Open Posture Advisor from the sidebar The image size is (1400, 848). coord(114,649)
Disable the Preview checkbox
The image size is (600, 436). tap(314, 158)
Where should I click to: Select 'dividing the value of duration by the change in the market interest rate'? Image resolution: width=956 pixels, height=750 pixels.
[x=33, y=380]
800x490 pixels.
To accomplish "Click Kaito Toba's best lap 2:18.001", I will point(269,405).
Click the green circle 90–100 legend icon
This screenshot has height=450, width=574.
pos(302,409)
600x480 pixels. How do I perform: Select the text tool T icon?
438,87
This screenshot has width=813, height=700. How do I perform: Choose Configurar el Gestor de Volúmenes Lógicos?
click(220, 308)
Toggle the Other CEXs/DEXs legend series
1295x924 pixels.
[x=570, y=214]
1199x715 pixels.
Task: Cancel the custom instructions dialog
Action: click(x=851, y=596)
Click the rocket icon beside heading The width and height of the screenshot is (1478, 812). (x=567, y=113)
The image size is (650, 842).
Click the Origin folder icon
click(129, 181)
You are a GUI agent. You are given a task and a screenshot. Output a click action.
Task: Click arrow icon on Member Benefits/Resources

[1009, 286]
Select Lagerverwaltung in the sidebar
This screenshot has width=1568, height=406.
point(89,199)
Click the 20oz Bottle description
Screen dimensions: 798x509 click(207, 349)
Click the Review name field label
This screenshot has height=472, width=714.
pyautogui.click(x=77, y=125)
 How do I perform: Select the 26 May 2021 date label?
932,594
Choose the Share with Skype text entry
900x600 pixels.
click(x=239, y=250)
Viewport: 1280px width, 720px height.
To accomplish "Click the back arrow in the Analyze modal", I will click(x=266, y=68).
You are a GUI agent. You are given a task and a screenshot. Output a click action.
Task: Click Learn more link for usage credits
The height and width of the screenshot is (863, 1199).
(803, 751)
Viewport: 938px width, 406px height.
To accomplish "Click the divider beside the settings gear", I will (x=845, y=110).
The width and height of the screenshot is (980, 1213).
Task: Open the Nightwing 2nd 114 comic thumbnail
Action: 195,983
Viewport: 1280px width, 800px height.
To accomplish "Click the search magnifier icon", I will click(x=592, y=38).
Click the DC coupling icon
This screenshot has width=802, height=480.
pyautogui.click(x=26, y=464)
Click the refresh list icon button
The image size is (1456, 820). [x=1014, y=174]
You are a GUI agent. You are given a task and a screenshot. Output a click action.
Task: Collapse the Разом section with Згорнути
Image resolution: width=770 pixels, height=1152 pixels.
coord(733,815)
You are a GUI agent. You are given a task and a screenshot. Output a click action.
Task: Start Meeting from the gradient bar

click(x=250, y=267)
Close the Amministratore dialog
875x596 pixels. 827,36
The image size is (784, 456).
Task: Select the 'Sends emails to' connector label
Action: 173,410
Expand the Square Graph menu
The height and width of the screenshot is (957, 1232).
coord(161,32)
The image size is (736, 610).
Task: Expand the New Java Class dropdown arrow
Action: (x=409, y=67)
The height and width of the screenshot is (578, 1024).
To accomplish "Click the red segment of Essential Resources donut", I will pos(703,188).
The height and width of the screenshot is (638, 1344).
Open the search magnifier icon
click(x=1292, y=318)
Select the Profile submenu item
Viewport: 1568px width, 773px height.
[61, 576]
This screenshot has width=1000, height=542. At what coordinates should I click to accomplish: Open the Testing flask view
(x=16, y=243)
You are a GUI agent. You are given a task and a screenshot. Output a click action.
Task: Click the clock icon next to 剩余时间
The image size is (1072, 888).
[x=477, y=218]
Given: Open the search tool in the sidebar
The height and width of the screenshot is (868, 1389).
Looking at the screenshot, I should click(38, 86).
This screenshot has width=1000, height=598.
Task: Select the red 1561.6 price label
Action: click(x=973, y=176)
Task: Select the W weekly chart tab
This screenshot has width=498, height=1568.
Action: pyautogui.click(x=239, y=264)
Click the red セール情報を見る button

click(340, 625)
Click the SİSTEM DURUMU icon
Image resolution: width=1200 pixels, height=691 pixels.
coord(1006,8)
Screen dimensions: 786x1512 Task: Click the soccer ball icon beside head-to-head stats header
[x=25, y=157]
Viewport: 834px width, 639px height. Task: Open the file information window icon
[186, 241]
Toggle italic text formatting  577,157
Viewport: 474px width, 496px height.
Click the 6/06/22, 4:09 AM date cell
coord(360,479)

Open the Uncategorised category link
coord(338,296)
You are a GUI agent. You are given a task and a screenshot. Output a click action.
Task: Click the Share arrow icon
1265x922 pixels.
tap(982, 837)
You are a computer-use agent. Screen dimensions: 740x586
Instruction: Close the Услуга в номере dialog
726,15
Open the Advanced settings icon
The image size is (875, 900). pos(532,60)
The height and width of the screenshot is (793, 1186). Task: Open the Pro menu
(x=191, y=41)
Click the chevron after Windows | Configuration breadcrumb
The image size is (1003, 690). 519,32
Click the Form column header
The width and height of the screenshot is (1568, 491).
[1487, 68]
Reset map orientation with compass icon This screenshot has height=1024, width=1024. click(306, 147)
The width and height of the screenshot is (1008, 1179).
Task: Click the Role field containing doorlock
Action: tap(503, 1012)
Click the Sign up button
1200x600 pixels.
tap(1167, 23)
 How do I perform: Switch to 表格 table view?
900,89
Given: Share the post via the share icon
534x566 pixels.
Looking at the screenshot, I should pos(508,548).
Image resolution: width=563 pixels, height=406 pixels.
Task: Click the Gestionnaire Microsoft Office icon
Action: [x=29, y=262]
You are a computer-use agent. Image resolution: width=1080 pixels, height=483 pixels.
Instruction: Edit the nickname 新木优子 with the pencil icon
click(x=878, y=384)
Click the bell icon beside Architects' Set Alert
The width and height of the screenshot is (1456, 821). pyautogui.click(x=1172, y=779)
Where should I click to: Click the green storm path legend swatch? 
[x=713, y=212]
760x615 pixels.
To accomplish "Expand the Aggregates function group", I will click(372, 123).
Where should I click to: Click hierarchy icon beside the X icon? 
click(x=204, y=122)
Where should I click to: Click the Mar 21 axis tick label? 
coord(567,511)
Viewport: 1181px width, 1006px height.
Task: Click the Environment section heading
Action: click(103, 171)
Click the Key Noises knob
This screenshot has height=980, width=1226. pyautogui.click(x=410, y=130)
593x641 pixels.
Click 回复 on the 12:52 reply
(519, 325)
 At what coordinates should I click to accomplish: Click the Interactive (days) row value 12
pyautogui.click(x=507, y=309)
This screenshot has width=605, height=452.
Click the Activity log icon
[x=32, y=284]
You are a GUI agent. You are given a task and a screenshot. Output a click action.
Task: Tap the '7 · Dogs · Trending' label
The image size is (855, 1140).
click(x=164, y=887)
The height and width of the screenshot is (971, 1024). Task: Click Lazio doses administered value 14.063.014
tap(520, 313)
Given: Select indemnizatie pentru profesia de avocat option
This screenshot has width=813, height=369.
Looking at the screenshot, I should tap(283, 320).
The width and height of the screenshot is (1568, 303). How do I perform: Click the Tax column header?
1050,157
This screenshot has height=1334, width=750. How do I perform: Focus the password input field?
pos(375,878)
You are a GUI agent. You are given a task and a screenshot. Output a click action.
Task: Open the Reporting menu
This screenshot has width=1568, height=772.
----
Output the records above in full, with nothing altered.

Your response
Open Posture Advisor from the sidebar The image size is (1400, 848). coord(114,649)
Disable the Preview checkbox
The image size is (600, 436). tap(314, 158)
Where should I click to: Select 'dividing the value of duration by the change in the market interest rate'? Image resolution: width=956 pixels, height=750 pixels.
[x=33, y=380]
800x490 pixels.
To accomplish "Click Kaito Toba's best lap 2:18.001", I will point(269,405).
Click the green circle 90–100 legend icon
This screenshot has height=450, width=574.
pos(302,409)
600x480 pixels. How do I perform: Select the text tool T icon?
438,87
This screenshot has width=813, height=700. How do I perform: Choose Configurar el Gestor de Volúmenes Lógicos?
click(220, 308)
Toggle the Other CEXs/DEXs legend series
1295x924 pixels.
[x=570, y=214]
1199x715 pixels.
Task: Cancel the custom instructions dialog
Action: click(x=851, y=596)
Click the rocket icon beside heading The width and height of the screenshot is (1478, 812). (x=567, y=113)
The image size is (650, 842).
Click the Origin folder icon
click(129, 181)
You are a GUI agent. You are given a task and a screenshot. Output a click action.
Task: Click arrow icon on Member Benefits/Resources

[1009, 286]
Select Lagerverwaltung in the sidebar
This screenshot has width=1568, height=406.
point(89,199)
Click the 20oz Bottle description
Screen dimensions: 798x509 click(207, 349)
Click the Review name field label
This screenshot has height=472, width=714.
pyautogui.click(x=77, y=125)
 How do I perform: Select the 26 May 2021 date label?
932,594
Choose the Share with Skype text entry
900x600 pixels.
click(x=239, y=250)
Viewport: 1280px width, 720px height.
To accomplish "Click the back arrow in the Analyze modal", I will click(x=266, y=68).
You are a GUI agent. You are given a task and a screenshot. Output a click action.
Task: Click Learn more link for usage credits
The height and width of the screenshot is (863, 1199).
(803, 751)
Viewport: 938px width, 406px height.
To accomplish "Click the divider beside the settings gear", I will (x=845, y=110).
The width and height of the screenshot is (980, 1213).
Task: Open the Nightwing 2nd 114 comic thumbnail
Action: 195,983
Viewport: 1280px width, 800px height.
To accomplish "Click the search magnifier icon", I will click(x=592, y=38).
Click the DC coupling icon
This screenshot has width=802, height=480.
pyautogui.click(x=26, y=464)
Click the refresh list icon button
The image size is (1456, 820). [x=1014, y=174]
You are a GUI agent. You are given a task and a screenshot. Output a click action.
Task: Collapse the Разом section with Згорнути
Image resolution: width=770 pixels, height=1152 pixels.
coord(733,815)
You are a GUI agent. You are given a task and a screenshot. Output a click action.
Task: Start Meeting from the gradient bar

click(x=250, y=267)
Close the Amministratore dialog
875x596 pixels. 827,36
The image size is (784, 456).
Task: Select the 'Sends emails to' connector label
Action: 173,410
Expand the Square Graph menu
The height and width of the screenshot is (957, 1232).
coord(161,32)
The image size is (736, 610).
Task: Expand the New Java Class dropdown arrow
Action: (x=409, y=67)
The height and width of the screenshot is (578, 1024).
To accomplish "Click the red segment of Essential Resources donut", I will pos(703,188).
The height and width of the screenshot is (638, 1344).
Open the search magnifier icon
click(x=1292, y=318)
Select the Profile submenu item
Viewport: 1568px width, 773px height.
[61, 576]
This screenshot has width=1000, height=542. At what coordinates should I click to accomplish: Open the Testing flask view
(x=16, y=243)
You are a GUI agent. You are given a task and a screenshot. Output a click action.
Task: Click the clock icon next to 剩余时间
The image size is (1072, 888).
[x=477, y=218]
Given: Open the search tool in the sidebar
The height and width of the screenshot is (868, 1389).
Looking at the screenshot, I should click(38, 86).
This screenshot has width=1000, height=598.
Task: Select the red 1561.6 price label
Action: click(x=973, y=176)
Task: Select the W weekly chart tab
This screenshot has width=498, height=1568.
Action: pyautogui.click(x=239, y=264)
Click the red セール情報を見る button

click(340, 625)
Click the SİSTEM DURUMU icon
Image resolution: width=1200 pixels, height=691 pixels.
coord(1006,8)
Screen dimensions: 786x1512 Task: Click the soccer ball icon beside head-to-head stats header
[x=25, y=157]
Viewport: 834px width, 639px height. Task: Open the file information window icon
[186, 241]
Toggle italic text formatting  577,157
Viewport: 474px width, 496px height.
Click the 6/06/22, 4:09 AM date cell
coord(360,479)

Open the Uncategorised category link
coord(338,296)
You are a GUI agent. You are given a task and a screenshot. Output a click action.
Task: Click the Share arrow icon
1265x922 pixels.
tap(982, 837)
You are a computer-use agent. Screen dimensions: 740x586
Instruction: Close the Услуга в номере dialog
726,15
Open the Advanced settings icon
The image size is (875, 900). pos(532,60)
The height and width of the screenshot is (793, 1186). Task: Open the Pro menu
(x=191, y=41)
Click the chevron after Windows | Configuration breadcrumb
The image size is (1003, 690). 519,32
Click the Form column header
The width and height of the screenshot is (1568, 491).
[1487, 68]
Reset map orientation with compass icon This screenshot has height=1024, width=1024. click(306, 147)
The width and height of the screenshot is (1008, 1179).
Task: Click the Role field containing doorlock
Action: tap(503, 1012)
Click the Sign up button
1200x600 pixels.
tap(1167, 23)
 How do I perform: Switch to 表格 table view?
900,89
Given: Share the post via the share icon
534x566 pixels.
Looking at the screenshot, I should pos(508,548).
Image resolution: width=563 pixels, height=406 pixels.
Task: Click the Gestionnaire Microsoft Office icon
Action: [x=29, y=262]
You are a computer-use agent. Image resolution: width=1080 pixels, height=483 pixels.
Instruction: Edit the nickname 新木优子 with the pencil icon
click(x=878, y=384)
Click the bell icon beside Architects' Set Alert
The width and height of the screenshot is (1456, 821). pyautogui.click(x=1172, y=779)
Where should I click to: Click the green storm path legend swatch? 
[x=713, y=212]
760x615 pixels.
To accomplish "Expand the Aggregates function group", I will click(372, 123).
Where should I click to: Click hierarchy icon beside the X icon? 
click(x=204, y=122)
Where should I click to: Click the Mar 21 axis tick label? 
coord(567,511)
Viewport: 1181px width, 1006px height.
Task: Click the Environment section heading
Action: click(103, 171)
Click the Key Noises knob
This screenshot has height=980, width=1226. pyautogui.click(x=410, y=130)
593x641 pixels.
Click 回复 on the 12:52 reply
(519, 325)
 At what coordinates should I click to accomplish: Click the Interactive (days) row value 12
pyautogui.click(x=507, y=309)
This screenshot has width=605, height=452.
Click the Activity log icon
[x=32, y=284]
You are a GUI agent. You are given a task and a screenshot. Output a click action.
Task: Tap the '7 · Dogs · Trending' label
The image size is (855, 1140).
click(x=164, y=887)
The height and width of the screenshot is (971, 1024). Task: Click Lazio doses administered value 14.063.014
tap(520, 313)
Given: Select indemnizatie pentru profesia de avocat option
This screenshot has width=813, height=369.
Looking at the screenshot, I should tap(283, 320).
The width and height of the screenshot is (1568, 303). How do I perform: Click the Tax column header?
1050,157
This screenshot has height=1334, width=750. How do I perform: Focus the password input field?
pos(375,878)
You are a GUI agent. You are given a task and a screenshot. Output a click action.
Task: Open the Reporting menu
This screenshot has width=1568, height=772.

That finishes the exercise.